→ Brief
Once the line with "Positionierung (292, 220)" is found in the data, output it and each following line exactly, up to and including the line with "Defensive Solidität und", and nothing before or after.

→ Provided data
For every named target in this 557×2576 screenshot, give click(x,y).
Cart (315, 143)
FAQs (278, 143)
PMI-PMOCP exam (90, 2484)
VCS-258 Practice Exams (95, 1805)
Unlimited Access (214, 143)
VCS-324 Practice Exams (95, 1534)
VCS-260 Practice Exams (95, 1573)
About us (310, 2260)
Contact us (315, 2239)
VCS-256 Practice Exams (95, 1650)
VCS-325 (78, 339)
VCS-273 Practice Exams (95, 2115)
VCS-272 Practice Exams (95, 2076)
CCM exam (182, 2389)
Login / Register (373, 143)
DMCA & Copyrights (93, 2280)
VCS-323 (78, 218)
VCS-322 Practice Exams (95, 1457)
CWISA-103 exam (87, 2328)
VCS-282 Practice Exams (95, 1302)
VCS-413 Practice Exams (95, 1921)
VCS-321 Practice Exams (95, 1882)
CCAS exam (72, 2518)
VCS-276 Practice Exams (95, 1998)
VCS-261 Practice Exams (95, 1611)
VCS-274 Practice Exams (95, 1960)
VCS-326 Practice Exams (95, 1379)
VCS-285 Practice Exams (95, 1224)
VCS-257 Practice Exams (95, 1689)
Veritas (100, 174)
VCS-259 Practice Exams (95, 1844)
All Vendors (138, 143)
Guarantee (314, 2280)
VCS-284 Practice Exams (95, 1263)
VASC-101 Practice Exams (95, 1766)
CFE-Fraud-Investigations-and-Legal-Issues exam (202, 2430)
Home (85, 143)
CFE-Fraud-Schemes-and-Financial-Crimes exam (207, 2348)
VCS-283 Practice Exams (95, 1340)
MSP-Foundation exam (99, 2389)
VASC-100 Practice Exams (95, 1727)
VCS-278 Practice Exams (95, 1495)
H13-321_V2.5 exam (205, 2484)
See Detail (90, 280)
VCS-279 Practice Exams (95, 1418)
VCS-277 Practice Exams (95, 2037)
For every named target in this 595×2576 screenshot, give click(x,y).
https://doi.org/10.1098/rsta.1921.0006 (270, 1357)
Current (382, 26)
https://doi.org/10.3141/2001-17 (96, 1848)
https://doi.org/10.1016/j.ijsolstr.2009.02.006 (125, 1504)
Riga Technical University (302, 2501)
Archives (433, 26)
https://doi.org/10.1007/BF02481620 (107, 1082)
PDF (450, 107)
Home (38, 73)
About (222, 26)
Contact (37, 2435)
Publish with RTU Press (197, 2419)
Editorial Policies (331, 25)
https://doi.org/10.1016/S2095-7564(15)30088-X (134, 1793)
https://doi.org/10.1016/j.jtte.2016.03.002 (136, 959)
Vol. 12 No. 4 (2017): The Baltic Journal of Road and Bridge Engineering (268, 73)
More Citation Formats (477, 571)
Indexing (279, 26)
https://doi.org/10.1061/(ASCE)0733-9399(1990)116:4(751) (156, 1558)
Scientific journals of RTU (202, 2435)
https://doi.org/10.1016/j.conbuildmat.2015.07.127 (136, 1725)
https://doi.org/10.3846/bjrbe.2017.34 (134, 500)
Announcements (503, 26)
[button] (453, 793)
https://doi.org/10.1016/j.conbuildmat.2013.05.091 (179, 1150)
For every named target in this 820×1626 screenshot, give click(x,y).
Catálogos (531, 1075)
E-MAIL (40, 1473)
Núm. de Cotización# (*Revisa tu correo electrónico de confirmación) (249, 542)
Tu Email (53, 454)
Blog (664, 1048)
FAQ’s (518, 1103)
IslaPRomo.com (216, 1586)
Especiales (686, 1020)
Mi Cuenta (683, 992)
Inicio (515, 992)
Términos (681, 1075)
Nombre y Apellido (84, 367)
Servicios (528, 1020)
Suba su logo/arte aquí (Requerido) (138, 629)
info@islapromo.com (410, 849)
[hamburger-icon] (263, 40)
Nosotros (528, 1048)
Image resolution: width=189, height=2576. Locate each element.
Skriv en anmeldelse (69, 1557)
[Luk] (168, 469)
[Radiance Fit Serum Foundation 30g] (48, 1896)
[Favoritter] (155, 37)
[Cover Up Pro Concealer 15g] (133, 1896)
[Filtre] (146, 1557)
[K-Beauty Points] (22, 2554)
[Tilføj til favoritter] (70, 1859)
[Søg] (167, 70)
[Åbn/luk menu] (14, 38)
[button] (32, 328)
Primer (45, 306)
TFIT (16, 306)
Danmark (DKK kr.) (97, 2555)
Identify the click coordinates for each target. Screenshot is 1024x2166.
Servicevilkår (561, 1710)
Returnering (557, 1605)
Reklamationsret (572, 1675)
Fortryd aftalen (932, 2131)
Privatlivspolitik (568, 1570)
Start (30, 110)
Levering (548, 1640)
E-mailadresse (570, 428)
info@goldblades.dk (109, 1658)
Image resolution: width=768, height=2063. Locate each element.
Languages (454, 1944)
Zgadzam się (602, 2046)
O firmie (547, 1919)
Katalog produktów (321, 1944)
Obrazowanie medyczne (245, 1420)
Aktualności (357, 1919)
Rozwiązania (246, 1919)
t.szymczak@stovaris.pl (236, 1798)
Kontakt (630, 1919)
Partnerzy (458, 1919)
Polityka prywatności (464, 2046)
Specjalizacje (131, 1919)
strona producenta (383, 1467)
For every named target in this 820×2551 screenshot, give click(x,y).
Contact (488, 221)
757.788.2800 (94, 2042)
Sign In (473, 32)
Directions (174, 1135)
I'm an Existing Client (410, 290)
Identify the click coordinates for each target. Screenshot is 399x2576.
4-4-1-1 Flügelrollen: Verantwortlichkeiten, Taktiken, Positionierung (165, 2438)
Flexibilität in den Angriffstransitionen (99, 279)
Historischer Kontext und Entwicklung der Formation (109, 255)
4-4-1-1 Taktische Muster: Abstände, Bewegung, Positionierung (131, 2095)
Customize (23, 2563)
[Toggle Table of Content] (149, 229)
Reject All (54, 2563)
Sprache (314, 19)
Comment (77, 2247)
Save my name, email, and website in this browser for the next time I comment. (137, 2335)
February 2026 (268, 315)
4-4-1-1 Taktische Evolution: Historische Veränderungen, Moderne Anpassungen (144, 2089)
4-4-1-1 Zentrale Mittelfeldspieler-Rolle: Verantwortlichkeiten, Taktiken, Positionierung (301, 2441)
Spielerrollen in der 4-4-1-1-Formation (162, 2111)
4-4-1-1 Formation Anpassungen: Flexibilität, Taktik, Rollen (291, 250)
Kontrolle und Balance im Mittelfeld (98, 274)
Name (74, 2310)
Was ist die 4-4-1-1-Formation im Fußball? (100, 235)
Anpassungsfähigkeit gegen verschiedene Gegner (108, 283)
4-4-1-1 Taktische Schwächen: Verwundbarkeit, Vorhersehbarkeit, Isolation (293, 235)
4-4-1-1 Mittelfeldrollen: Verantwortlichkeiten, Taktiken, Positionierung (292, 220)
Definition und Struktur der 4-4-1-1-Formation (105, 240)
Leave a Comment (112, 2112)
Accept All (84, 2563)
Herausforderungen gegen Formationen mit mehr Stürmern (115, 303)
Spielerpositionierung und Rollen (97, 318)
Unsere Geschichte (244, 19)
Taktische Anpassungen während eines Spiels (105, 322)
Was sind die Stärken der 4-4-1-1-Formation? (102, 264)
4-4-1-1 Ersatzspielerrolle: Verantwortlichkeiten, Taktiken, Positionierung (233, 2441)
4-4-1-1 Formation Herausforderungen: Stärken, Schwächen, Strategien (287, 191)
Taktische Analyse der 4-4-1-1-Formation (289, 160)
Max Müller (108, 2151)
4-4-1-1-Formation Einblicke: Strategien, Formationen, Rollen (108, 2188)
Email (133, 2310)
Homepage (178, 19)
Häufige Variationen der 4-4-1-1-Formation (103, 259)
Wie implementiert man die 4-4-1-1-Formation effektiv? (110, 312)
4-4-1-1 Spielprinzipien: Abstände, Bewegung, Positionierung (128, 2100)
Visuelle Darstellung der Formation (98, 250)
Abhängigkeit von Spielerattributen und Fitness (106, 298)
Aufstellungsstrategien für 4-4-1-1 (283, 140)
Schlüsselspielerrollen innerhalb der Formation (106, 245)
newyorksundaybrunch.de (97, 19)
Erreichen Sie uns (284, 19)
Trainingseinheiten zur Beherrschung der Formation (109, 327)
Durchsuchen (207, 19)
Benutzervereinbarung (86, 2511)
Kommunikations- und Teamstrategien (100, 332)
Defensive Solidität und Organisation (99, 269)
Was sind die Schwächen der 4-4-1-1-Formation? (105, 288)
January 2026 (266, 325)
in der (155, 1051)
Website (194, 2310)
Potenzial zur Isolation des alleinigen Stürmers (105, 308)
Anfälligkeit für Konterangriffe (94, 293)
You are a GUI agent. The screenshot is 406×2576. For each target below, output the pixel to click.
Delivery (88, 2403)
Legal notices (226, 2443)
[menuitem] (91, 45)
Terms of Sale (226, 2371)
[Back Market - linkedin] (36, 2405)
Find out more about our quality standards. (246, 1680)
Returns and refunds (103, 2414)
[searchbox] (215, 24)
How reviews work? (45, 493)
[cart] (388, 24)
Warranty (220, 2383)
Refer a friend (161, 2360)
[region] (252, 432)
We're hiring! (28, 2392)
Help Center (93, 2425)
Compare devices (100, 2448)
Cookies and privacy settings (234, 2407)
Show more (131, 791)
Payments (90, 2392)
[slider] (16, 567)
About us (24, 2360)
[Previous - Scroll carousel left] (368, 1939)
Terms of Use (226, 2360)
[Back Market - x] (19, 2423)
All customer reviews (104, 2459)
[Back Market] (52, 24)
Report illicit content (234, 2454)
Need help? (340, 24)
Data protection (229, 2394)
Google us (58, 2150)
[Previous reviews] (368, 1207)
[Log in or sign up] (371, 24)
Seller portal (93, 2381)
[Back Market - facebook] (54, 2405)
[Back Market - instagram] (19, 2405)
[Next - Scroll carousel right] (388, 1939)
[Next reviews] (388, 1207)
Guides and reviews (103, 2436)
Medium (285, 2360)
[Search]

→ Task result
4-4-1-1 Mittelfeldrollen: Verantwortlichkeiten, Taktiken, Positionierung (292, 220)
Definition und Struktur der 4-4-1-1-Formation (105, 240)
Leave a Comment (112, 2112)
Accept All (84, 2563)
Herausforderungen gegen Formationen mit mehr Stürmern (115, 303)
Spielerpositionierung und Rollen (97, 318)
Unsere Geschichte (244, 19)
Taktische Anpassungen während eines Spiels (105, 322)
Was sind die Stärken der 4-4-1-1-Formation? (102, 264)
4-4-1-1 Ersatzspielerrolle: Verantwortlichkeiten, Taktiken, Positionierung (233, 2441)
4-4-1-1 Formation Herausforderungen: Stärken, Schwächen, Strategien (287, 191)
Taktische Analyse der 4-4-1-1-Formation (289, 160)
Max Müller (108, 2151)
4-4-1-1-Formation Einblicke: Strategien, Formationen, Rollen (108, 2188)
Email (133, 2310)
Homepage (178, 19)
Häufige Variationen der 4-4-1-1-Formation (103, 259)
Wie implementiert man die 4-4-1-1-Formation effektiv? (110, 312)
4-4-1-1 Spielprinzipien: Abstände, Bewegung, Positionierung (128, 2100)
Visuelle Darstellung der Formation (98, 250)
Abhängigkeit von Spielerattributen und Fitness (106, 298)
Aufstellungsstrategien für 4-4-1-1 (283, 140)
Schlüsselspielerrollen innerhalb der Formation (106, 245)
newyorksundaybrunch.de (97, 19)
Erreichen Sie uns (284, 19)
Trainingseinheiten zur Beherrschung der Formation (109, 327)
Durchsuchen (207, 19)
Benutzervereinbarung (86, 2511)
Kommunikations- und Teamstrategien (100, 332)
Defensive Solidität und Organisation (99, 269)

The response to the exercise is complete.